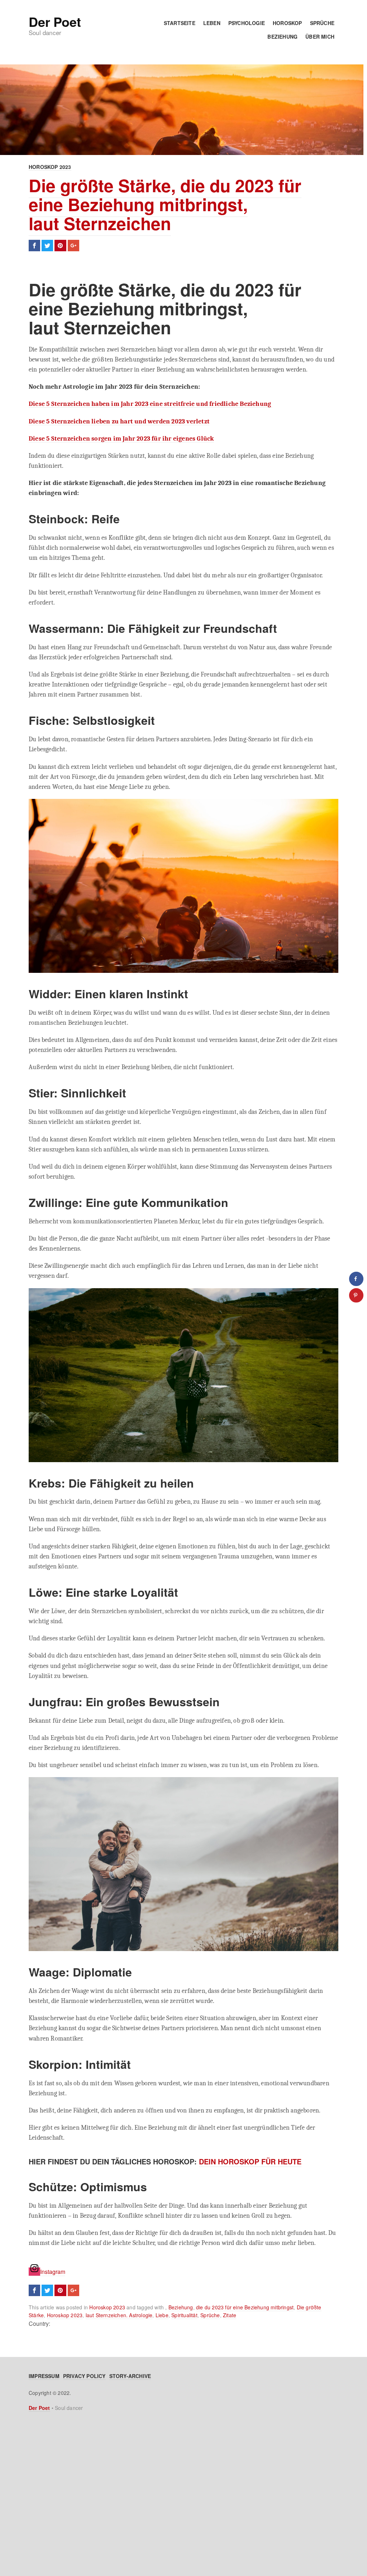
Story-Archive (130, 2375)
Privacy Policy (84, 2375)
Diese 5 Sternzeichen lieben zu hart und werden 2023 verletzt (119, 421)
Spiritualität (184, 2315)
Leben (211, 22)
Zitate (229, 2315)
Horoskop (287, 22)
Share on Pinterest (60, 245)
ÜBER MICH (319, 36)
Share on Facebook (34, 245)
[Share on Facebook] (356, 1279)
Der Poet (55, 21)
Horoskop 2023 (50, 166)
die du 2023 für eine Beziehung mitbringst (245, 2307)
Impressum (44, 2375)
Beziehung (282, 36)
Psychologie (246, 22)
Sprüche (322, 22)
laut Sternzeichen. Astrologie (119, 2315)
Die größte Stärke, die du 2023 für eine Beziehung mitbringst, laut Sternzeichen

□ □ □

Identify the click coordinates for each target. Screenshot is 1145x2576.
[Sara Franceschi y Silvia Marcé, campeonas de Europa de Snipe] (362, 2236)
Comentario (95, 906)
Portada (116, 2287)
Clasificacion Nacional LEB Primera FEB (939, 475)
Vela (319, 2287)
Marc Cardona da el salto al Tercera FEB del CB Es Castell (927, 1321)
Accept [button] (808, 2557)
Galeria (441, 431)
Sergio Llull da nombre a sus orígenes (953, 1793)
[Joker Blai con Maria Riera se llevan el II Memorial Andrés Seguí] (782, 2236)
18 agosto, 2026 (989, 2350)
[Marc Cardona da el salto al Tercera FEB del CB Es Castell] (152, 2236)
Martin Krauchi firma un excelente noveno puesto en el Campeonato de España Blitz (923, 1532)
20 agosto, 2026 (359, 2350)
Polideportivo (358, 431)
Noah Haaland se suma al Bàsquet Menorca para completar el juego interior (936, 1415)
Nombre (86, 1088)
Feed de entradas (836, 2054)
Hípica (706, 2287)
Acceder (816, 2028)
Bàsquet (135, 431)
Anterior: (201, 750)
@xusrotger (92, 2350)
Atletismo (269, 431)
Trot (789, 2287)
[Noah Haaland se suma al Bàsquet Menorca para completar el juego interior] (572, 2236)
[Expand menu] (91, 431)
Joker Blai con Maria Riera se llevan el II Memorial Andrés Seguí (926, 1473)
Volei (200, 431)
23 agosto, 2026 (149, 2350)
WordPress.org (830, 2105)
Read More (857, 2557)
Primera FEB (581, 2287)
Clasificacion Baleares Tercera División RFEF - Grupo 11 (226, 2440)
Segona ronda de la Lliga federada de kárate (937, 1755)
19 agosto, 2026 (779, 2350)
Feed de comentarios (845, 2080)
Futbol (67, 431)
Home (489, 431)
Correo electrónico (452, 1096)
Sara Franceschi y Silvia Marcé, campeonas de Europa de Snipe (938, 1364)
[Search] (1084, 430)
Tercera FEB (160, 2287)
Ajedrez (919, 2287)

□ □ □

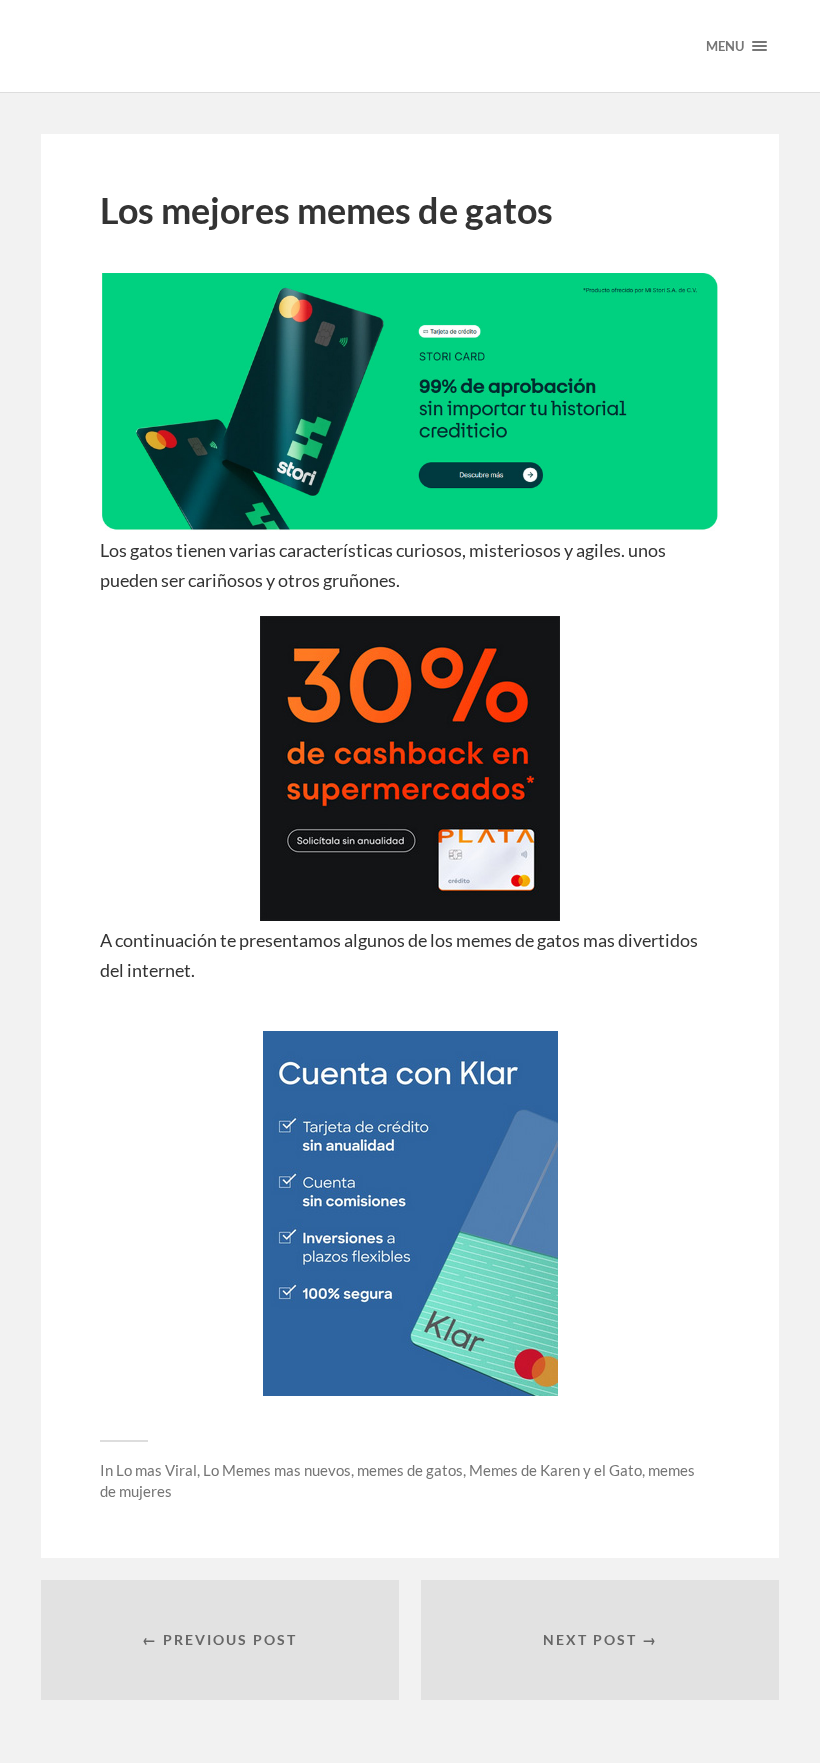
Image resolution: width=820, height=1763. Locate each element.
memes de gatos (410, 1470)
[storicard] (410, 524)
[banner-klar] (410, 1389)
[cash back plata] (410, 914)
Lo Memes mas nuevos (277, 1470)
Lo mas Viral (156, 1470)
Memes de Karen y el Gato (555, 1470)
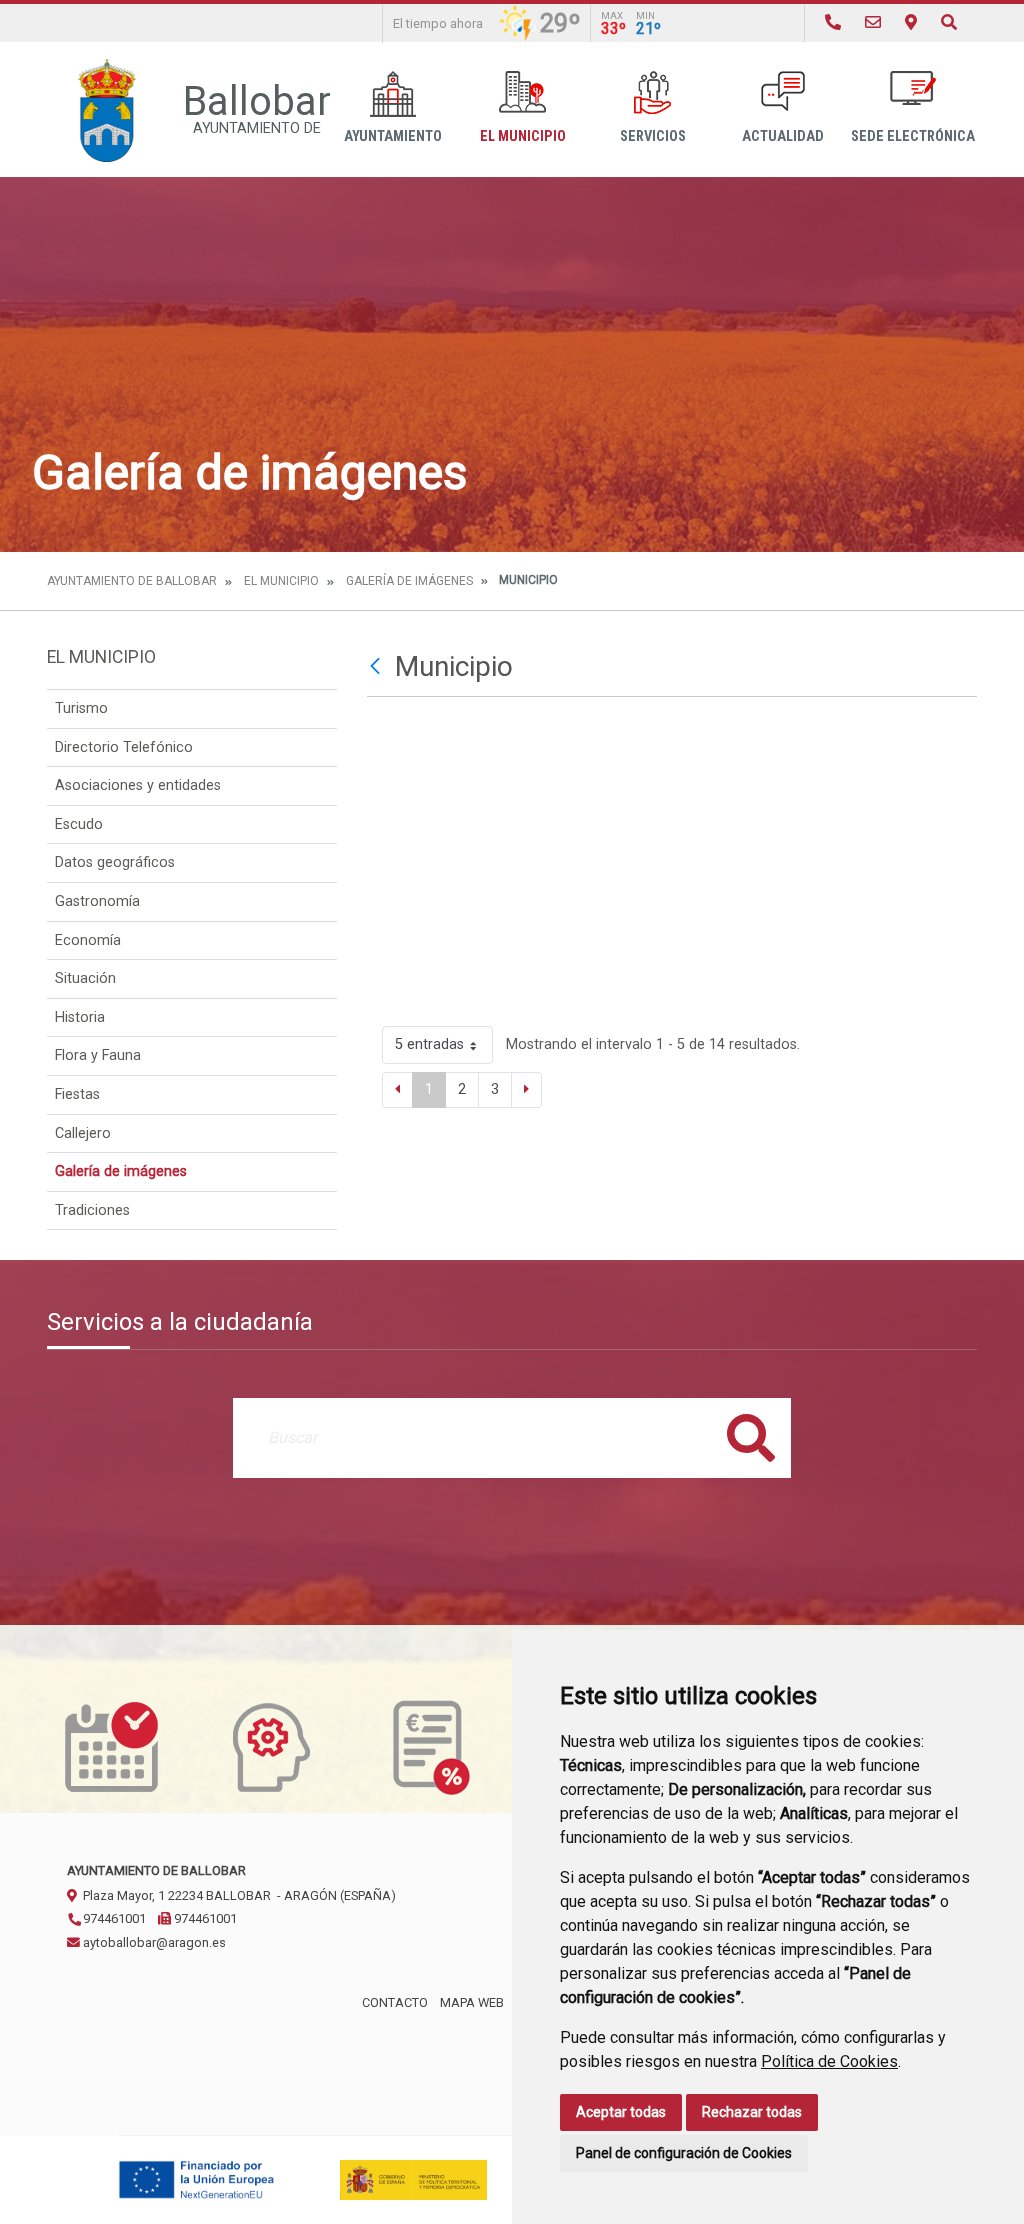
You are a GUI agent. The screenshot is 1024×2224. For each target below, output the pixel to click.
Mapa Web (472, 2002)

□ □ □

YOUR GOAL:
Within the data above, the span starting at the line containing "Primera FEB (581, 2287)" and ending at the line containing "Ajedrez (919, 2287)" is to be retyped exactly, with no other lines.

REPLY:
Primera FEB (581, 2287)
Clasificacion Baleares Tercera División RFEF - Grupo 11 (226, 2440)
Segona ronda de la Lliga federada de kárate (937, 1755)
19 agosto, 2026 (779, 2350)
Feed de comentarios (845, 2080)
Futbol (67, 431)
Home (489, 431)
Correo electrónico (452, 1096)
Sara Franceschi y Silvia Marcé, campeonas de Europa de Snipe (938, 1364)
[Search] (1084, 430)
Tercera FEB (160, 2287)
Ajedrez (919, 2287)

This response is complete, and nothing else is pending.